Collapses highlight subcontractors’ plight

Posted April 27, 2016

ASIC_SX collapse

A number of companies have collapsed owing millions to subcontractors in the months surrounding the circulation of a discussion paper promoted by the Queensland Government on the issue of security of payment.

They include Trac Construction, SX Projects Queensland, Lean Field Developments (LFD) and Scott & Ensoll, a contractor to the mining industry.

Trac Constructions owes unsecured creditors more than $9 million after quitting seven building sites around Brisbane with work uncompleted.

Brisbane-based Trac put itself into liquidation after the company had exhausted all avenues to keep the business going in early March.

The creditors include carpenters, electricians, landscape architects and earthmovers.

The company’s assets also are subject to a registered security interest by the National Australia Bank and OpenCorp, a developer of two projects where Trac was the head ­contractor.

Upper Mount Gravatt-based SX Projects is also being wound up, owing creditors an estimated $4.6 million.

Sydney-based SX Projects Pty Ltd collapsed in New South Wales with debts of $20 million in 2013.

A report to creditors by liquidator Deloitte has revealed that LFD, a contractor to the Santos CSG work in the western Darling Downs region, recorded losses in 2014 and 2015 and now owes creditors $29.4 million.

The Sunshine Coast-based Scott & Ensoll have been in business for 40 years, offering tailored project solutions to the mining industry.

All staff were notified earlier this month that there was no more work but administrator Worrells Insolvency and Forensic Auditing is still processing paperwork.

Subcontractors Alliance chairman Les Williams said the construction company collapses in Brisbane were very much linked to a looming oversupply of apartments and smaller profit margins.

“And Santos is feeling the pinch of lower commodity prices while Scott & Ensoll were victims of the downturn in the mining industry,” he said.

Mr Williams questions whether businesses on the brink of collapse should have the ability to appoint an administrator or liquidator.

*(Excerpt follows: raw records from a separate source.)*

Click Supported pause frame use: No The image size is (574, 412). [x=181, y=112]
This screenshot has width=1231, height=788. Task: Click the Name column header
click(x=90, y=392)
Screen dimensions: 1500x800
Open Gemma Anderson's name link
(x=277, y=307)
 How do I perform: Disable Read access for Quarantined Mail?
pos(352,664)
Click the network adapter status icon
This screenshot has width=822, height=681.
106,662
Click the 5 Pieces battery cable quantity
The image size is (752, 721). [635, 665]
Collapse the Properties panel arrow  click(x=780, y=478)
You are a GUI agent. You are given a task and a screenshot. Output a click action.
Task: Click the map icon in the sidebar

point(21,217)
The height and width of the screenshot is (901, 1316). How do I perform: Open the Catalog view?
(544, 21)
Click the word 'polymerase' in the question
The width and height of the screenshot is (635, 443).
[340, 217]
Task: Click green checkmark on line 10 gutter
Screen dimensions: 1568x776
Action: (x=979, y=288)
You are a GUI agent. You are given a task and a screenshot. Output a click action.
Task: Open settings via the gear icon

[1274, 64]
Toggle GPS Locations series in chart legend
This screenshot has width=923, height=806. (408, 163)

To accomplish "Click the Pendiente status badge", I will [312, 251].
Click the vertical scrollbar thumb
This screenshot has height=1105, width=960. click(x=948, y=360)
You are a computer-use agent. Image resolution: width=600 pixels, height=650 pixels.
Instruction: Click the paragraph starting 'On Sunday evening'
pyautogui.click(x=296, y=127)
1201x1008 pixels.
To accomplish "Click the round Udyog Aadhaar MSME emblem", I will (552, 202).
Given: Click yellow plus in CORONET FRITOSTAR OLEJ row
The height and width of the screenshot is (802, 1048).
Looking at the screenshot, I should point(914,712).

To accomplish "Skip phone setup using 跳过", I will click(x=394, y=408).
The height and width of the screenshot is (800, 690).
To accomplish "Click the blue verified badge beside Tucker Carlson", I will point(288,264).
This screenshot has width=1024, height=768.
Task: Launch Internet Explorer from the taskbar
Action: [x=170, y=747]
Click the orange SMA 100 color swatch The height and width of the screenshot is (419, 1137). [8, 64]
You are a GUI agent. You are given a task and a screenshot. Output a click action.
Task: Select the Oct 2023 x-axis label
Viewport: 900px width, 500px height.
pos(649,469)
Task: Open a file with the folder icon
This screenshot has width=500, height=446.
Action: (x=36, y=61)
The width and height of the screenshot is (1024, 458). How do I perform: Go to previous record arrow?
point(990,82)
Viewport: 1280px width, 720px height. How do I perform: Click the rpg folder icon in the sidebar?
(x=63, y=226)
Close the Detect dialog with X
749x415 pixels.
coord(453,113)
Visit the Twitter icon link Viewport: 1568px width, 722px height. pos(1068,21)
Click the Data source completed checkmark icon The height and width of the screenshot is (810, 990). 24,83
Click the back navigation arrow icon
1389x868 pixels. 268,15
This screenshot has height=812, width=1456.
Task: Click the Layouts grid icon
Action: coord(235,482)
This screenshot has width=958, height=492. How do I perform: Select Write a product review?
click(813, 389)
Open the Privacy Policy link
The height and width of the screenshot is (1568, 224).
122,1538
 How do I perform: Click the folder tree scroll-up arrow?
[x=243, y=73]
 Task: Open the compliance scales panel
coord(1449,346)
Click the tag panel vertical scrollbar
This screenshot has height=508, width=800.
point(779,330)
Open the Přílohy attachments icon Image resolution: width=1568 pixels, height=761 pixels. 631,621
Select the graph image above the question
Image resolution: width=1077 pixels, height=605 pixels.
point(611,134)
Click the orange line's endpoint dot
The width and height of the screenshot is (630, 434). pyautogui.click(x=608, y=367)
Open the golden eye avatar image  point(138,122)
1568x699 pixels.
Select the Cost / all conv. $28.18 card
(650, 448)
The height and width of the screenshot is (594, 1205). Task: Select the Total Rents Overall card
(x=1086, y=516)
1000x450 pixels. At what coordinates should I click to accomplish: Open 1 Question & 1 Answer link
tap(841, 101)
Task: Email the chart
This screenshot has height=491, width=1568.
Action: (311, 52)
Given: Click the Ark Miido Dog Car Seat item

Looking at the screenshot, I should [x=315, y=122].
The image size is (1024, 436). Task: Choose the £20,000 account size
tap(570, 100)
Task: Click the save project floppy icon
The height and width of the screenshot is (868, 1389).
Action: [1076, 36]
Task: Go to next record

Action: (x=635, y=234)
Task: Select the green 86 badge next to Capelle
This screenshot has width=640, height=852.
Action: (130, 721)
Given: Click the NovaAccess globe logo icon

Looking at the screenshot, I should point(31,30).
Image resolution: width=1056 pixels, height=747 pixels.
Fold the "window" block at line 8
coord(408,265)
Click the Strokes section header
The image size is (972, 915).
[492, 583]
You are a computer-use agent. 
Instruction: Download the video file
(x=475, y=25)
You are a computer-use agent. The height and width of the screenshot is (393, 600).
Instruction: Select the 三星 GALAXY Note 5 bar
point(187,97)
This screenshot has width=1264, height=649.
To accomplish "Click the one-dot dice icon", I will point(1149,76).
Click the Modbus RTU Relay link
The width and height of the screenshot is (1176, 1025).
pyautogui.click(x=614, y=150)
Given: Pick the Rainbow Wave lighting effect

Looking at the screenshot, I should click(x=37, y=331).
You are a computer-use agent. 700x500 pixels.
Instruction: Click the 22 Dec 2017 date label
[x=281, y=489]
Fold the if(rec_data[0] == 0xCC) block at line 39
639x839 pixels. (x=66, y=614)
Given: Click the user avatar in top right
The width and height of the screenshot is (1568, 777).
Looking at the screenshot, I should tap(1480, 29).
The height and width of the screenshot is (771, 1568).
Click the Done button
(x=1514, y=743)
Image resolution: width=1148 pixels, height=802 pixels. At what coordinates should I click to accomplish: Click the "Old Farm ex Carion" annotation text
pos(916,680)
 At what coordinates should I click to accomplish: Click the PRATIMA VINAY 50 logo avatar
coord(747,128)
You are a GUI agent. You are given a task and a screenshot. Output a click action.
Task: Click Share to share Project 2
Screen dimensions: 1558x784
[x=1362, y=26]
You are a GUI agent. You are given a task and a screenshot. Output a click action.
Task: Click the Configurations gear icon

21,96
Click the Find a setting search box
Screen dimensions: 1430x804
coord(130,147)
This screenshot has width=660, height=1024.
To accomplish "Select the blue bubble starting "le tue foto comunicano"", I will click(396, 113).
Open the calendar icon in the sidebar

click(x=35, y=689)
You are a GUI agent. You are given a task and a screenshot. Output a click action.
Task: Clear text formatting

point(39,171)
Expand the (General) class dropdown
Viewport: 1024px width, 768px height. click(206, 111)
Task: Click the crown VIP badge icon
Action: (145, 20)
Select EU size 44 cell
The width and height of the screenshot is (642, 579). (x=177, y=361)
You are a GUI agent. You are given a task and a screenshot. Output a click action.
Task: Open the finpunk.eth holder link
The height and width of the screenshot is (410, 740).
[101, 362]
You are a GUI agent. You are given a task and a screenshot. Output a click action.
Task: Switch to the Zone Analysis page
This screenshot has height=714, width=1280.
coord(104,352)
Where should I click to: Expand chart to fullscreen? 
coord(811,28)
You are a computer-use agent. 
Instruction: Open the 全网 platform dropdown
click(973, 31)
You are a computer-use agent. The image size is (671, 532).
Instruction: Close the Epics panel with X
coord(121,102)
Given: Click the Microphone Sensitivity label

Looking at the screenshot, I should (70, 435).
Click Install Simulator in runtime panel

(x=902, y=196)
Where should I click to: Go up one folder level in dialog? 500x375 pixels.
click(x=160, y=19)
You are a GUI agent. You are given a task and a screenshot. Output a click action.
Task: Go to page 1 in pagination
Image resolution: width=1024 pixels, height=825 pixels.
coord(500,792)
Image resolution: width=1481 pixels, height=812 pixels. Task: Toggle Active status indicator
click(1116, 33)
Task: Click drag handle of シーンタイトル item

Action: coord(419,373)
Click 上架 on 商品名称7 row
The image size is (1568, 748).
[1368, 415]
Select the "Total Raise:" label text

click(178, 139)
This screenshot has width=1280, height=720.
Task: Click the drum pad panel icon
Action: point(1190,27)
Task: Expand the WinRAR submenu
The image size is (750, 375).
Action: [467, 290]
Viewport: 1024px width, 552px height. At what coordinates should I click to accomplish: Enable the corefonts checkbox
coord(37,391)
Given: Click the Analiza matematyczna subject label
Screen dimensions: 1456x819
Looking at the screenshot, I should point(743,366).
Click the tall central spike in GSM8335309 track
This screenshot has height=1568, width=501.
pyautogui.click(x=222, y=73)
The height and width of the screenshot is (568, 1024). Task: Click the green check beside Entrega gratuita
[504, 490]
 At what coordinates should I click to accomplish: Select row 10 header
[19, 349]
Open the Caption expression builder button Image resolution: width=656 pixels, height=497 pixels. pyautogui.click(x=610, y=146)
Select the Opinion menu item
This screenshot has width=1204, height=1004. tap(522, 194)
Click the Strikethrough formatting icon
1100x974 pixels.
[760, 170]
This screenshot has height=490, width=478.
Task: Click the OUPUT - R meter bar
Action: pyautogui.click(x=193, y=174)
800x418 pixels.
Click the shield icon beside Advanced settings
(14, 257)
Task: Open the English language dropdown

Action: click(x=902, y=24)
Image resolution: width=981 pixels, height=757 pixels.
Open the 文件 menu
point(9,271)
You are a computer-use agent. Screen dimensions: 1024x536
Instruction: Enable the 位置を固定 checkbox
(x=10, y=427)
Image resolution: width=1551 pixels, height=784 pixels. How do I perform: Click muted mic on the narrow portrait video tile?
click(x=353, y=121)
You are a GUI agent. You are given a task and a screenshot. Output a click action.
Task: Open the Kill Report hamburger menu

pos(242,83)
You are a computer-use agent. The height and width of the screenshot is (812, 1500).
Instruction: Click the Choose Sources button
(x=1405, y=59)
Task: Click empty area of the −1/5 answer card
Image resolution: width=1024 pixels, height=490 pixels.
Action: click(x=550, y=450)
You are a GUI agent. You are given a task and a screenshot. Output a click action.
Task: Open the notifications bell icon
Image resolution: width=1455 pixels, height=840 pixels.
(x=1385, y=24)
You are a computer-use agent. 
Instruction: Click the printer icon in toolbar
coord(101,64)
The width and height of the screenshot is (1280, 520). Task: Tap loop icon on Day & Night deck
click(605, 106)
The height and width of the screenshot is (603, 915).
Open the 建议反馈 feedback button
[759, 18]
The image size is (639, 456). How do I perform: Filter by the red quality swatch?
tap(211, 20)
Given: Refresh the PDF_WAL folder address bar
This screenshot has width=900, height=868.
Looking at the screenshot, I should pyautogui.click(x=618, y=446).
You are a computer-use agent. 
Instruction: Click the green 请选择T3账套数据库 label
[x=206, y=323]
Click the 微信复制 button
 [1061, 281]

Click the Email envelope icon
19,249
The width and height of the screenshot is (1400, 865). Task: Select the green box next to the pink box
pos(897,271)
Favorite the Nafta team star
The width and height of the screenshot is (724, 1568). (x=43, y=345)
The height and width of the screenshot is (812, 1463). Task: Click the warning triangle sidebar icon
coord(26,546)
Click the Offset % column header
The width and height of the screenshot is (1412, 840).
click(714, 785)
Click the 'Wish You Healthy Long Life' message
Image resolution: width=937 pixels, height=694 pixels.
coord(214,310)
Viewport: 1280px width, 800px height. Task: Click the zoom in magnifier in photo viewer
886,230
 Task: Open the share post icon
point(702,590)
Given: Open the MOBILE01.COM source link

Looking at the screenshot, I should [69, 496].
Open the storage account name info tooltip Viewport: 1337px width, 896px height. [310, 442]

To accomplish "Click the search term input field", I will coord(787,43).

“An integral part of pre-packaged liquidations is pre-appointment advice from the liquidator prior to appointment,” he said.

“There could be a conflict of interest … insolvency professionals are ‘officers of the court’ so why not let the court make the appointment?”

Subcontractors owed money by LFD will be seeing the inside of courts often in the months ahead.

They must take legal action under the Subcontractors’ Charges Act (SCA) to recover owed money.

With LFD now gone, subcontractors will seek Supreme Court of Queensland approval to get their cash from Santos.